Justice Kennedy, joined by Chief Justice Roberts, announced the judgment of remanding the case to the district court to consider whether the original injunction is still necessary in light of the changes effected by the land-transfer statute. Justice Alito disagreed on this point, concluding that the Court should hold itself that the statute eliminated any reasonable basis for a perception that the government was endorsing religion, while avoiding any perception of disrespect to the war dead who were memorialized by the cross if it were destroyed.

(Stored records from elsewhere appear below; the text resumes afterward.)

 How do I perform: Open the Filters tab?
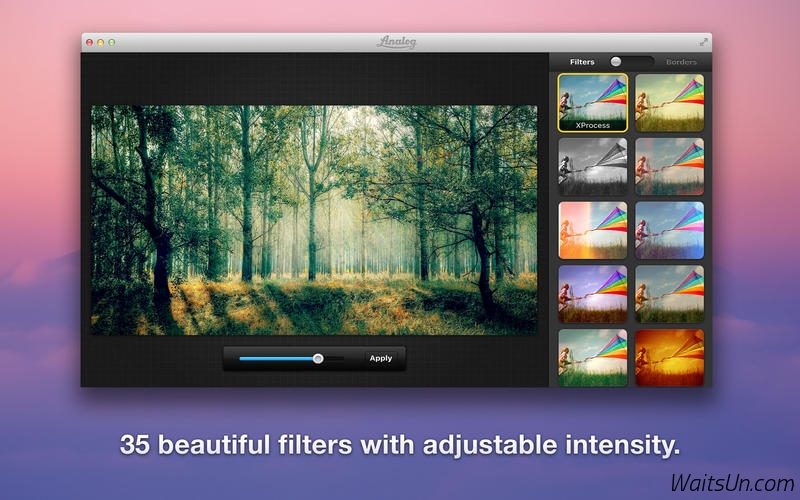(x=582, y=62)
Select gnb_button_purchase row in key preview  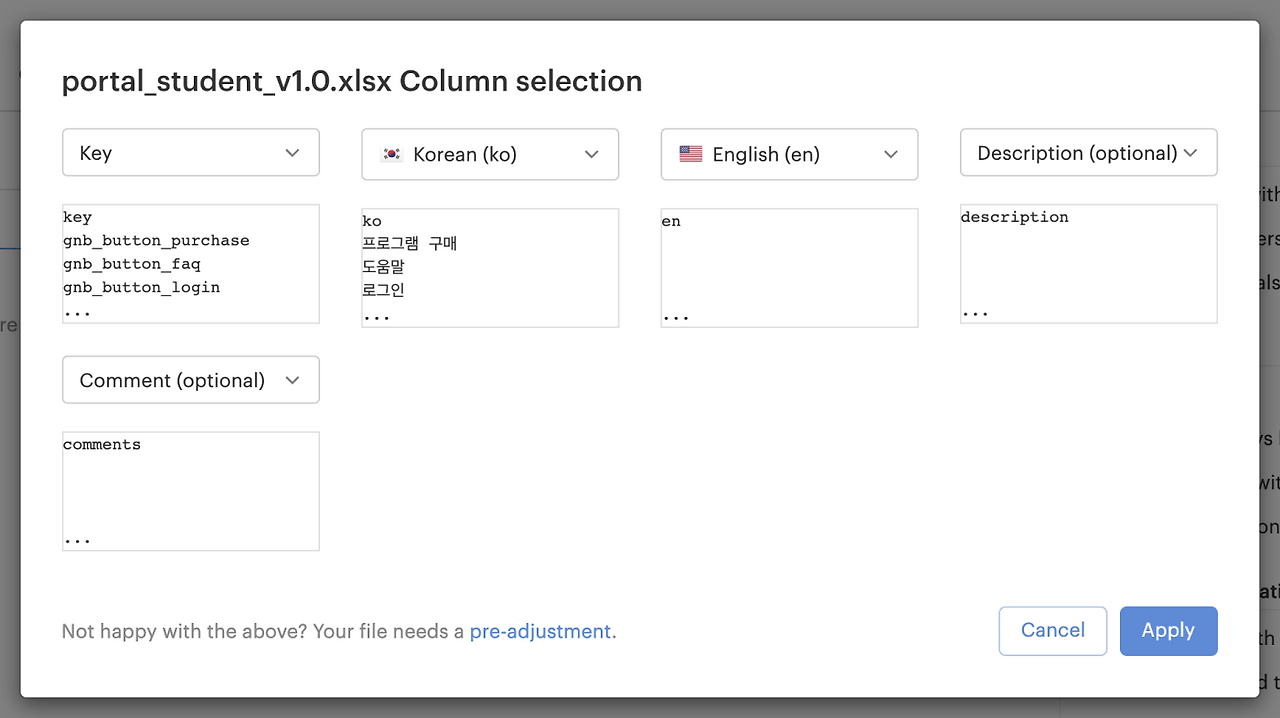click(156, 241)
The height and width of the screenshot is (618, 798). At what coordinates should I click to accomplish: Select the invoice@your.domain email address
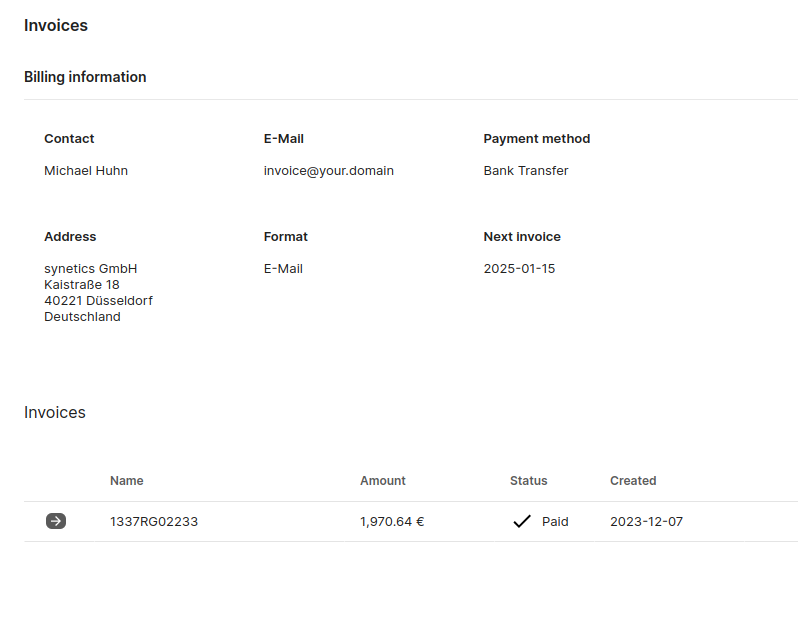[329, 171]
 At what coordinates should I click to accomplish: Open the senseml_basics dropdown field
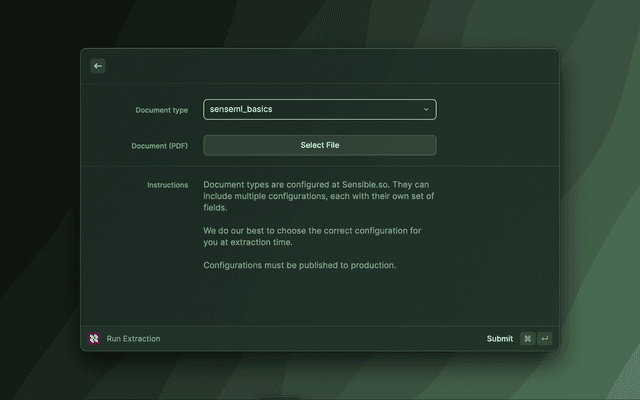tap(310, 110)
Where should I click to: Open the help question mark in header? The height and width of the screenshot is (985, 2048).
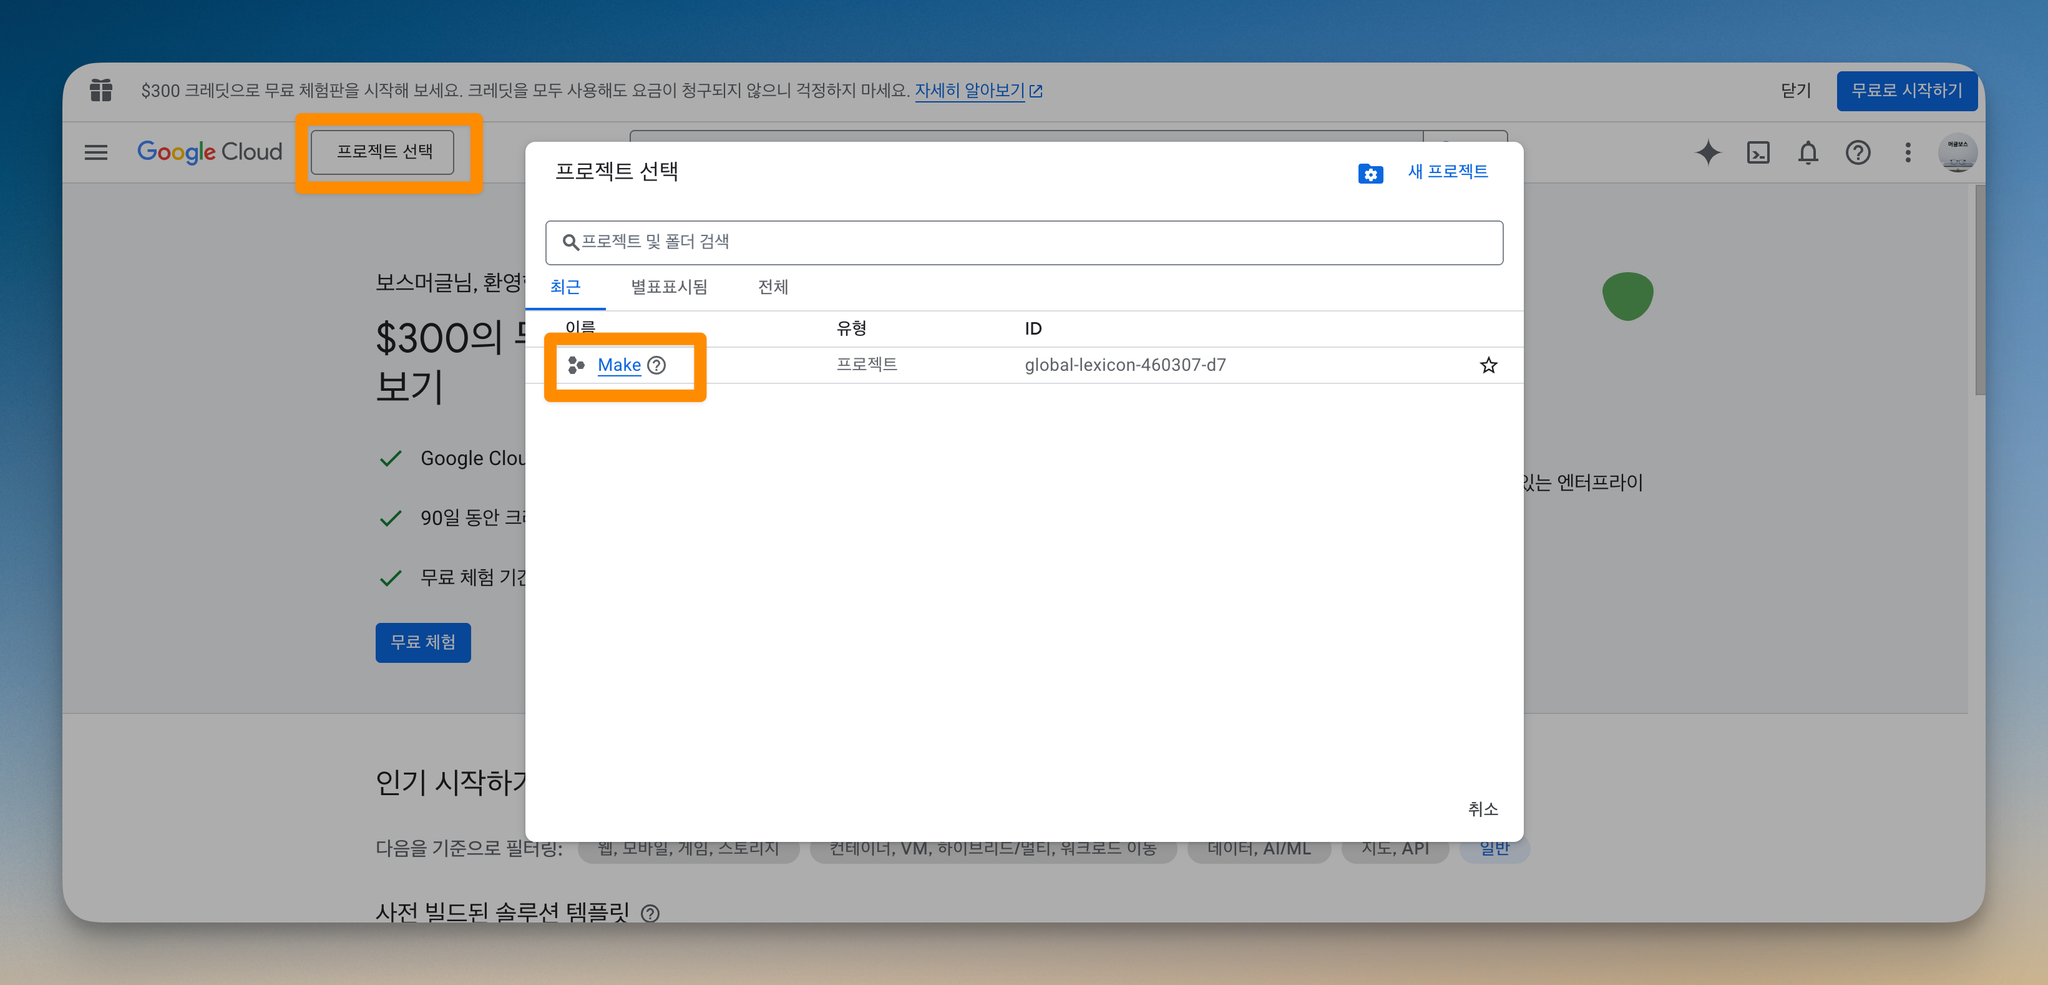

Justice Scalia, joined by Justice Thomas, created a majority for the judgment vacating the lower courts' orders, but only on the ground that Buono lacked Article III standing to sue. Even if Buono's claimed personal offense at the presence of the cross on public land gave him standing to seek and obtain the 2002 injunction, he had made it clear that he did not object to displaying a cross on private property, so he would not be injured by implementation of the statute transferring the land to a private owner. In addition, Justice Scalia found it speculative whether the cross would remain on the land after the transfer.

Justice Kennedy announced the judgment of the Court and filed an opinion in which Chief Justice Roberts joined and Justice Alito joined in part. Chief Justice Roberts filed a concurring opinion. Justice Alito filed an opinion concurring in part and concurring in the judgment. Justice Scalia filed an opinion concurring in the judgment, in which Justice Thomas joined. Justice Stevens filed a dissenting opinion, in which Justices Ginsburg and Sotomayor joined. Justice Breyer filed a dissenting opinion.